▶ **Work instruction**:
In the entries below, count each line holding the word "Mounjaro". Answer with the total alone.

Supplied material START

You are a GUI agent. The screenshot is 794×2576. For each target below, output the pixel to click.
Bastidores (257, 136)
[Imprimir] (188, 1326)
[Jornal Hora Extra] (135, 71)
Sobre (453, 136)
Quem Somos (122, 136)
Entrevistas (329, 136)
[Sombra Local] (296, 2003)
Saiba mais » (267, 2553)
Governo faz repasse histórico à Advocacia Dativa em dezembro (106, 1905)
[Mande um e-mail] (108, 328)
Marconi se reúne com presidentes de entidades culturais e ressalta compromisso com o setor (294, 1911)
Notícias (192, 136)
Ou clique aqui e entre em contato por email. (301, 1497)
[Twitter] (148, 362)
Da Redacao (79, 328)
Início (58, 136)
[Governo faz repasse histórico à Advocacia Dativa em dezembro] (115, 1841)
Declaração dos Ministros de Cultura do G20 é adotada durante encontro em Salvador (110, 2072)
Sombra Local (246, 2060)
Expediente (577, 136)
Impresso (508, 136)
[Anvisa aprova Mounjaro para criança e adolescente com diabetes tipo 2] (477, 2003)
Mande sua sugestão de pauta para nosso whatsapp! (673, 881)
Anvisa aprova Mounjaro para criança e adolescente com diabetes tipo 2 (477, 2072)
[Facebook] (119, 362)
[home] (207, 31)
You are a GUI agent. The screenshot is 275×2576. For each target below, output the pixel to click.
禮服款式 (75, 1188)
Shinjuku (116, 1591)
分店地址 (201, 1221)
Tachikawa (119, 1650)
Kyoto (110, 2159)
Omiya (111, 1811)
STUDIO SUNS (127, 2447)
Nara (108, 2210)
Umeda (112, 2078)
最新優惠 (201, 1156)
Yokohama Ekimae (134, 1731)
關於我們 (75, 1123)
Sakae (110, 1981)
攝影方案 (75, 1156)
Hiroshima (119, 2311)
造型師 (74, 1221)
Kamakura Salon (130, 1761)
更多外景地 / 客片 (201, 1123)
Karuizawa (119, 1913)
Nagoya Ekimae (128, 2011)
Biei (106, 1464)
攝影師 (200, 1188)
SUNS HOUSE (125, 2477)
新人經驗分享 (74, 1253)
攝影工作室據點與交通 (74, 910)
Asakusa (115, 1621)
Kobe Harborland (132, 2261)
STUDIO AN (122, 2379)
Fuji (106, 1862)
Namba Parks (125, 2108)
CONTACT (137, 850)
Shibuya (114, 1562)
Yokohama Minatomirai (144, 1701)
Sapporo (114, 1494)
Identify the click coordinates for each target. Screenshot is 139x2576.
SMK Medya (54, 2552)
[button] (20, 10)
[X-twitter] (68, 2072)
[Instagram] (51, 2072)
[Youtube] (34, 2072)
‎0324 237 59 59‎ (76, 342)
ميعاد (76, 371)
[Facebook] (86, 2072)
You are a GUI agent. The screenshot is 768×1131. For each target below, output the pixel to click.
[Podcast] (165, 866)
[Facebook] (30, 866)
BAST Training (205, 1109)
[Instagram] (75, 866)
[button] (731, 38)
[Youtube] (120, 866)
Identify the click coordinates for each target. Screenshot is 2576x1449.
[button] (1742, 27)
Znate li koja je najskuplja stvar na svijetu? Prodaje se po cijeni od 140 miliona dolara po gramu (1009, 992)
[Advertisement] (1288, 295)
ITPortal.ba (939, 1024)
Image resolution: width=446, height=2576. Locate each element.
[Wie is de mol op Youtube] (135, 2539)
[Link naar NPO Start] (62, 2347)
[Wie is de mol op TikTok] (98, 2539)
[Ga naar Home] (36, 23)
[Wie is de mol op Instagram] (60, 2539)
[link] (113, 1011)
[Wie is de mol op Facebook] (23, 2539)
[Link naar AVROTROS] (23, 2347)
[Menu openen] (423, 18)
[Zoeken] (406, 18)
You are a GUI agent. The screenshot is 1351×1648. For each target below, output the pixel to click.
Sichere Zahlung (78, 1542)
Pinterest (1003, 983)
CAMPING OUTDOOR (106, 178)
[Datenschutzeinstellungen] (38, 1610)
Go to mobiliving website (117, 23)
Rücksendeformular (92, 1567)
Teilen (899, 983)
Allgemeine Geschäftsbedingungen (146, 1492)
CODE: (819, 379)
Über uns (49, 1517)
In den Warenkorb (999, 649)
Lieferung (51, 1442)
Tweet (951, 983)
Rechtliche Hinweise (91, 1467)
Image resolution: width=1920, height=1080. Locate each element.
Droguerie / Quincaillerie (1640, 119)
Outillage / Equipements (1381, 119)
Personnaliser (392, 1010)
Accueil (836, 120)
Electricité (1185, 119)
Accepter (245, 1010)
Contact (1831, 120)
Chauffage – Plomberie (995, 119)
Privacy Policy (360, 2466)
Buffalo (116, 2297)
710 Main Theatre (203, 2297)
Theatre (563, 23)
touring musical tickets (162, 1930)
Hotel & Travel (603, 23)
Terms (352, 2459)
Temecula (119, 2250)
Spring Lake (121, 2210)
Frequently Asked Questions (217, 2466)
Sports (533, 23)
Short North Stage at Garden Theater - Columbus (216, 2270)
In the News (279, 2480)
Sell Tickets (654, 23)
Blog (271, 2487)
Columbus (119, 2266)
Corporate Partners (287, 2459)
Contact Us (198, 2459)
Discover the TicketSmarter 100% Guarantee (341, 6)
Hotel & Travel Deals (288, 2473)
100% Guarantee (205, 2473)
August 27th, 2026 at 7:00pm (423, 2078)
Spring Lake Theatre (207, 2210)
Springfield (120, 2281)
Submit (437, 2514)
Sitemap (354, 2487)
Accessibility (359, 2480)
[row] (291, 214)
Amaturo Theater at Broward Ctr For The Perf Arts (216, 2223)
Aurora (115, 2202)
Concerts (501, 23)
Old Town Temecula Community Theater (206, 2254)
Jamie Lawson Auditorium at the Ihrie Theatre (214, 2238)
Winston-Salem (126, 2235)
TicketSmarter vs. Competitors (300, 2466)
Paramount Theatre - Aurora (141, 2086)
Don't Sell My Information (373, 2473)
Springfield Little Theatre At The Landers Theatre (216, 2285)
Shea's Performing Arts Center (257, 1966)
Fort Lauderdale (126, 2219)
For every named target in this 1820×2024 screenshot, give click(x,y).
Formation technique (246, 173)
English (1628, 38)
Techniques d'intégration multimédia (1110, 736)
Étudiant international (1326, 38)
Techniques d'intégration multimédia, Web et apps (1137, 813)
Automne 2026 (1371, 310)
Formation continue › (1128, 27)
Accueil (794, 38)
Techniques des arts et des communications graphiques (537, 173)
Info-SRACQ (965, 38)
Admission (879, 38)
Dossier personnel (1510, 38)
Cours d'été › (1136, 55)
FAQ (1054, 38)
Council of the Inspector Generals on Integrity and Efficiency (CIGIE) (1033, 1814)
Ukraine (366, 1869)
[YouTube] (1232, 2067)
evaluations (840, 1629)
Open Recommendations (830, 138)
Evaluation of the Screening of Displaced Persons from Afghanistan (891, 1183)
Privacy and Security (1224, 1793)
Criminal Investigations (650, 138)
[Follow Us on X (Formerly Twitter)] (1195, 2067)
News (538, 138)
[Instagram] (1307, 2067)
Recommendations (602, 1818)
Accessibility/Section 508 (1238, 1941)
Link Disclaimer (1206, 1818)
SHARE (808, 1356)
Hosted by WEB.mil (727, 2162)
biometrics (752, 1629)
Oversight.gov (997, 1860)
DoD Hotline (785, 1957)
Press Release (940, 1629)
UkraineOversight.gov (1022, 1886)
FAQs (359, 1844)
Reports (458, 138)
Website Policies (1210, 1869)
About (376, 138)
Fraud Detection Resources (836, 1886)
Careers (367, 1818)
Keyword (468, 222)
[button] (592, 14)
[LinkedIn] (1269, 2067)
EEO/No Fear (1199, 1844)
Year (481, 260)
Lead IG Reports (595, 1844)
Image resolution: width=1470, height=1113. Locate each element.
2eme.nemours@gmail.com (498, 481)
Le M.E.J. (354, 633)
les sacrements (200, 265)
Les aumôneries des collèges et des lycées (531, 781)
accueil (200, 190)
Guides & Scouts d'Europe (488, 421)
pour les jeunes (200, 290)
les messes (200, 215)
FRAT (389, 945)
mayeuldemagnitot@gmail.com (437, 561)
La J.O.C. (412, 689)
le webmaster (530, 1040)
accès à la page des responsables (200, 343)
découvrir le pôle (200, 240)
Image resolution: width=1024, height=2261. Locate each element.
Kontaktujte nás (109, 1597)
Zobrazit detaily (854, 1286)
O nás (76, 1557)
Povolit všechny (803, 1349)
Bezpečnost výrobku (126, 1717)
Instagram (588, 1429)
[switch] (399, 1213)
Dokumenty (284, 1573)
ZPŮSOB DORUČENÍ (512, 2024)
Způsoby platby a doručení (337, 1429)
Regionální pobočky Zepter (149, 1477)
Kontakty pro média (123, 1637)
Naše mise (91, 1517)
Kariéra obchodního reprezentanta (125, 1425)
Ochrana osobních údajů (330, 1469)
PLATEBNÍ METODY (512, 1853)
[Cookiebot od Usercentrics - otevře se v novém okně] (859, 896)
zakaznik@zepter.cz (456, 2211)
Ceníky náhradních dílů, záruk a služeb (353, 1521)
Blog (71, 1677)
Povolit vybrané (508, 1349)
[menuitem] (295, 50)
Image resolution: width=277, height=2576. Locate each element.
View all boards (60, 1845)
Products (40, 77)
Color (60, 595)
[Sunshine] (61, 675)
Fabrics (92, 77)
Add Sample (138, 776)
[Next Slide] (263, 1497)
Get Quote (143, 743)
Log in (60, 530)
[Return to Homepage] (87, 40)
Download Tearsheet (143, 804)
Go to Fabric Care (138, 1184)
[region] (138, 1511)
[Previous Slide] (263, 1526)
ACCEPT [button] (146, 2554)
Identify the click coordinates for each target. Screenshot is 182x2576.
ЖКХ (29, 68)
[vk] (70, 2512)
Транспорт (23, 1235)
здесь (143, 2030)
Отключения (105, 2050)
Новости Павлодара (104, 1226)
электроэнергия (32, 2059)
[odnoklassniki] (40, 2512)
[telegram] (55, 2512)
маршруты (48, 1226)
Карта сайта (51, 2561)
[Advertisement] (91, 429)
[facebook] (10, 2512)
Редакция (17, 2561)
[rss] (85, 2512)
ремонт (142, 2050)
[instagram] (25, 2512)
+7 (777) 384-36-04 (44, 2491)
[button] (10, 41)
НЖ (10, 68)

Supplied material END

▶ **Your solution**:
2